Wavelength-Resolving Catalytic Turnover Frequencies and Identifying Alternate Proton Donors in Solar-Fuel-Forming Reactions

In electrocatalysis, catalysts minimize the energy needed to drive redox half-reactions at electrode surfaces by lowering the overpotential requirement for achieving a desired reaction rate. Two benchmark parameters have emerged for comparing the performance of molecular electrocatalysts. These are the maximum turnover frequency─equivalent to the rate constant for chemical catalysis, k_cat─and the effective overpotential─which is the potential required to activate half the population of catalysts at an electrode surface. Herein, we extend these concepts and related analysis techniques to photoelectrosynthetic reactions, where, in addition to electrons and chemical substrates, photons are required as reagents. Our results show how approaches relevant to benchmarking electrocatalysts can result in erroneous metrics for catalytic components operating in light-activated assemblies if the observed maximum reaction rates are limited by fluxes of photons rather than inherent catalytic properties.
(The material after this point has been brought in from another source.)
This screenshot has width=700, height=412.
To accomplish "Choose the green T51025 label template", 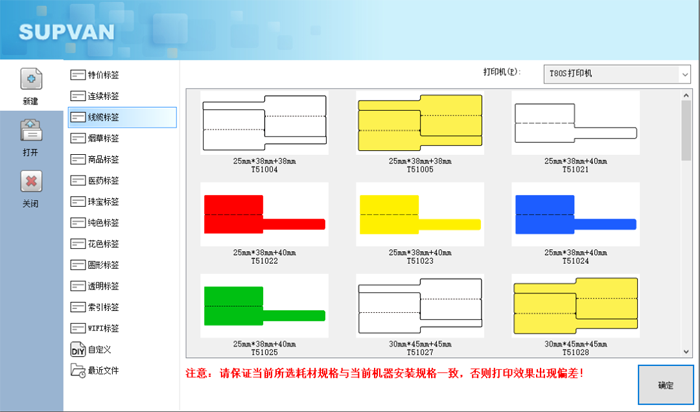I will [x=264, y=305].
This work utilizes a model assembly for hydrogen evolution and highlights the complexity of applied electrochemical bias potentials, pH effects, and illumination intensities, including how, at relatively low overpotentials, buffering species can outcompete water as a source of protons/chemical substrates. We also introduce a general yet useful formalism relating illumination intensities to photoelectrosynthetic turnover frequencies, enabling the generation of what we term wavelength-resolved TOF plots and photoelectrosynthetic Tafel-like plots from experimental data.